Florida State University

During the early fifth century BC a significant change developed among Ilioupersis representations on Attic, red-figure, symposium vases.  Instead of single, expressionless battle scenes, we now witness groups of terrifying and sacrilegious assaults on the citizens of Troy.  By grouping these scenes together on one vase, the artist presents the viewer with an onslaught of the Achaeans’ shocking deeds: the death of Priam on the altar of Zeus Herkeios, the rape of Kassandra near the statue of Athena, and the harassment of the royal Trojan family and other unarmed Trojans.
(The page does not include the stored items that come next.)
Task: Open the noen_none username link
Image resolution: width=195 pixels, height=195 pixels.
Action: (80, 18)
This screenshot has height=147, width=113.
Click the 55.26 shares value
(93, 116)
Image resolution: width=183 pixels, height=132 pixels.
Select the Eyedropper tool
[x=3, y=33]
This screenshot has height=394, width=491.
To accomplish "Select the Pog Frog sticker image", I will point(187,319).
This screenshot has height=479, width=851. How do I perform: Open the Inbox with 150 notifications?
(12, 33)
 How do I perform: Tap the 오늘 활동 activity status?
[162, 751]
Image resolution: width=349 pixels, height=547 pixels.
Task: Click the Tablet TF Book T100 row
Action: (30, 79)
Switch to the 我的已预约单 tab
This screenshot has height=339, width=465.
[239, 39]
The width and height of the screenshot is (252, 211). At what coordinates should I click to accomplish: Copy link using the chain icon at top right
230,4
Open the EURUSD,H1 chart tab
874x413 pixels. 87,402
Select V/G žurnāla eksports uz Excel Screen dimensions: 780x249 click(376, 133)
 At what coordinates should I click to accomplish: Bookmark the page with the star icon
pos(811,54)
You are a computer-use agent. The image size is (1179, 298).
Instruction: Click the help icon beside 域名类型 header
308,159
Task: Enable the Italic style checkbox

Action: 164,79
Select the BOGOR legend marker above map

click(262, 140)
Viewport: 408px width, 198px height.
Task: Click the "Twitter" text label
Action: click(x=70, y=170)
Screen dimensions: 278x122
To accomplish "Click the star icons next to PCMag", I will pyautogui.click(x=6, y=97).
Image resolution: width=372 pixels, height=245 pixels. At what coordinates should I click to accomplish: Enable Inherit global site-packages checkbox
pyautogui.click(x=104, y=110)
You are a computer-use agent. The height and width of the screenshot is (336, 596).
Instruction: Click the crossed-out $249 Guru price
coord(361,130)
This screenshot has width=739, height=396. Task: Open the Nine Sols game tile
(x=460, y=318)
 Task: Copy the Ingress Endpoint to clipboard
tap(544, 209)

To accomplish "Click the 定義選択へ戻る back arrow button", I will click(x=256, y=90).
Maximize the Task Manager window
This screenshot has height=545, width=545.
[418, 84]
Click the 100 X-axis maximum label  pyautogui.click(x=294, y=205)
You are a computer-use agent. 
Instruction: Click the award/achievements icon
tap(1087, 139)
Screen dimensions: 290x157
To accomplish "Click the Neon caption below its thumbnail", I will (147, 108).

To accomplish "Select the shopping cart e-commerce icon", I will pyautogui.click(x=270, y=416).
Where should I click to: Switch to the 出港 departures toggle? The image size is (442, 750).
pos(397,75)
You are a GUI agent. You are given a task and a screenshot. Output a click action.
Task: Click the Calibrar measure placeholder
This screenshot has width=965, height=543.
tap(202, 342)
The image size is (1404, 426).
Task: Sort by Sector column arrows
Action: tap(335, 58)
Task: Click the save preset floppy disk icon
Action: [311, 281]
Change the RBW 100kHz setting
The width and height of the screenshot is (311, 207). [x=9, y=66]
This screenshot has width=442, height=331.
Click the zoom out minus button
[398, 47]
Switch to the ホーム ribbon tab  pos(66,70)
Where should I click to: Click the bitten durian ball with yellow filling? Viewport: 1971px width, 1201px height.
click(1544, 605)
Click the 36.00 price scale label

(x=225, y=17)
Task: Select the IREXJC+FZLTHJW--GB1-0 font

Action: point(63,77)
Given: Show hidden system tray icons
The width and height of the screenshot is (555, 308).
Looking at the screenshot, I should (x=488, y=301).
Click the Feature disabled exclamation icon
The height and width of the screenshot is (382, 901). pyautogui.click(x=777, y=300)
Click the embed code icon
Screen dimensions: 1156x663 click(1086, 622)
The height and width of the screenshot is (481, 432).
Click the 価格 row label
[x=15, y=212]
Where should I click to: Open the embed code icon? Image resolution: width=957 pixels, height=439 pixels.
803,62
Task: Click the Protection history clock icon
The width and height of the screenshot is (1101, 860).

The faces of the assaulted are now wrought with pain, alarm, and terror.  Three pieces exhibiting this new style are Onesimos’ Getty Ilioupersis Cup, the Brygos Painter’s Louvre Cup, and the Kleophrades Painter’s Vivenzio Hydria.

The purpose of this paper, therefore, will be to explore the significance of these three pieces, while comparing them to the previous canon which illustrates Ilioupersis scenes.  Through comparison, I intend to uncover the inspiration for these bloody, horrific images, which differ greatly from vases produced less than fifty years prior.  If the dating of these pieces is correct, I believe I can relate the appearance of these scenes to the Persian attacks on Greek cities.  More importantly, I believe that the Onesimos Cup reflects the contemporary reaction against the sack of Miletos, just as many scholars, such as Boardman, believe that the Kleophrades Painter’s hydria reflects the sack of Athens.  These new scenes, therefore, would have served as political and spiritual messages to disheartened Greeks: just as the Achaean aggressions were avenged, the hubristic acts of the Persians would also not go unnoticed by the gods.